> Written tasks
1. In the article about upgrades at Heworth golf club, how much did Heworth pay in 1986 for the freehold of its course at Gingling Gate?
2. Extend the article about upgrades at Heworth golf club, picking up after its final sentence.
─── Passage given ───
Upgrades at Heworth

FEW clubs have changed as dramatically as Heworth going into the 21st Century.

FEW clubs have changed as dramatically as Heworth going into the 21st Century.

Back in 1986, Heworth purchased the freehold of their 18-hole course at Gingling Gate just off the A1 for £70,000.

The course had been extended from nine to 18 holes only 10 years before but that £70,000 was money well spent. In fact, it proved a bargain and was the catalyst for a spate of improvements which turned the Gateshead course into an excellent lay-out.

Those improvements included course irrigation in 1990 followed by a four-year tree planting programme.

As if that wasn’t enough, Heworth then built a magnificent £560,000 clubhouse, combining the last word in facilities and comfort while managing to retain the warm atmosphere and friendliness that characterised the old one.

That old clubhouse was then transformed into the flourishing golf retail outlet with Adrian and Warren Marshall at the helm.

On the course, further improvements included a new green at the seventh, new tee at the eighth, new bunkers and mounding at 11 and 16. Further plans have seen extra length added to the seventh and 12th.
─── Source material ───
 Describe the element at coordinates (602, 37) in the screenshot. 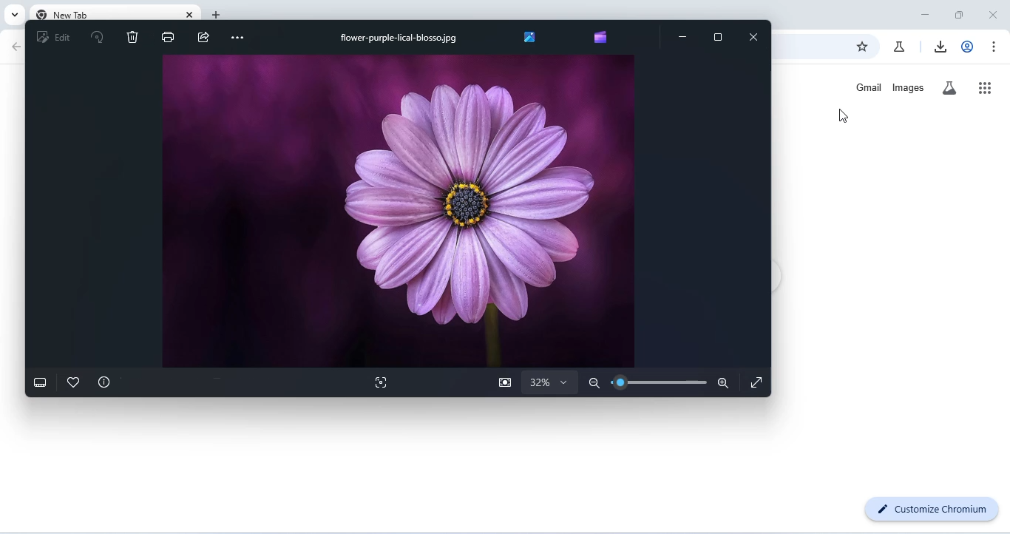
───
> Response list
1. £70,000.

2.
So the club approaches its centenary in 2012 in fine fettle and ready to celebrate in style after a top-notch 2010 with success at league and county level, as they won the North Durham Union Championship for the first time in one of the tightest finishes in the 63 years of the league.

In the last game of the season, Heworth managed to top the table with 124 points, one ahead of South Moor.

Another highlight was the inaugural 36-hole Keith Shivers Bowl – the third event in the ZFL North East Masters Series – which attracted a top-class entry. The event was started in memory of Keith Shivers, who sadly died in April 2009, and the bowl was donated to the club by friends of Keith.

The year also ended on a high note for Heworth when Faye Sanderson and Terry McAllister won the Durham County Mixed Foursomes Championship, defeating South Moor’s Rebecca McGinley and Neil Harker-Bell at Crook in an exciting final.

It needed a birdie on the last to close out the championship and that meant a sixth county mixed foursomes title for Faye, two of them in a row with Terry as a partner.

Faye, an England cap, also captained the England Girls team to another success in the Home Internationals.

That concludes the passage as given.